Industrial engineers often focus on maximizing the contribution of individuals to a system, for example designing a job to fit the worker and increase their efficiency. However, an IE’s primary focus is on optimizing the performance of the system as a whole. If a job becomes unnecessary, it is eliminated no matter how well a worker performs it. In good organizations, the worker is retrained and repurposed to use their knowledge and experience to best advantage for the organization.

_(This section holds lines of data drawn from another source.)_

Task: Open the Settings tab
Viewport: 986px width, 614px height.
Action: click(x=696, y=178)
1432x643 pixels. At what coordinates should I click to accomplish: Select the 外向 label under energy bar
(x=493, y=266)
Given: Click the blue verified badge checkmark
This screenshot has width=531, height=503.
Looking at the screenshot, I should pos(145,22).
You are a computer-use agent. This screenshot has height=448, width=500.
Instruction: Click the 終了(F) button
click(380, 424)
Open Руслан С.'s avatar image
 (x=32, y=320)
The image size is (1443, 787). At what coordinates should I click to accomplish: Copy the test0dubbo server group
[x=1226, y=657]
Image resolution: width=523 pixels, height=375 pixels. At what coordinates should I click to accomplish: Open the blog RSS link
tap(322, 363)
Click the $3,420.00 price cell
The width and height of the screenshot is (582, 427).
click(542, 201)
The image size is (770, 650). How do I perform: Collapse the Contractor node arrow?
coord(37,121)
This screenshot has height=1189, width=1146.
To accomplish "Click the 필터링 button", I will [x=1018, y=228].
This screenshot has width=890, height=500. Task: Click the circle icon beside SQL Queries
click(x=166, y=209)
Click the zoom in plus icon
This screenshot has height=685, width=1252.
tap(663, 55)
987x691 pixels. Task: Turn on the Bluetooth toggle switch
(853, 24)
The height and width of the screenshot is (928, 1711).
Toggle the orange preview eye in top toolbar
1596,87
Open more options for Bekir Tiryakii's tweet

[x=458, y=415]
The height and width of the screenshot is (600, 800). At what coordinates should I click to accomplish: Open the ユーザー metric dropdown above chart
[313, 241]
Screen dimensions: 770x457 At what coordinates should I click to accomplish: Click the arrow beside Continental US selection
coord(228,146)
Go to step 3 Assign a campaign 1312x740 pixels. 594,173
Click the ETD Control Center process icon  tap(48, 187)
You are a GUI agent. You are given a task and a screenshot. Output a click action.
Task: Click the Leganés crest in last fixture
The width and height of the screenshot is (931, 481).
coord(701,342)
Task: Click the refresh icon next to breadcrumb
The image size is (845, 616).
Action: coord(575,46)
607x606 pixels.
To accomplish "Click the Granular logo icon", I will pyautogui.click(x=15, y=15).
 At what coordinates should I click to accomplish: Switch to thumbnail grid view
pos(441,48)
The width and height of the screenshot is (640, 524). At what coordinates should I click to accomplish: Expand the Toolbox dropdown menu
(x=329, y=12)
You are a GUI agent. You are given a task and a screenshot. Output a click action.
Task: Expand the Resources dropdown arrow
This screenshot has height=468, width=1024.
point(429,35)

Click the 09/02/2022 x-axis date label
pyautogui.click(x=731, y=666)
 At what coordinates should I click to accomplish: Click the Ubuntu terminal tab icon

Being welcoming has been and continues to be a strength of our department. However, it is not enough. It doesn’t matter how welcoming the B’s and C’s are, if you are the only A, it is easy to feel different and alone. The irony is that it is not just the A’s who feel alone. We all hold a tension between our need to be an individual versus the need to belong to the group. This tension raises doubts about belonging for all of us. However, engineering is a community; people connected by a common view of the world. For IEs it is a desire to use math and science to make things better; that is our criteria for belonging. While there were times when racial or gender constraints were part of the belonging criteria, we have made a lot of progress in releasing those and focusing on what brings us together rather than the differences that separate us, and we will continue to do so. We agree with Jimmy the Mod in “Quadrophenia” that love is what is needed.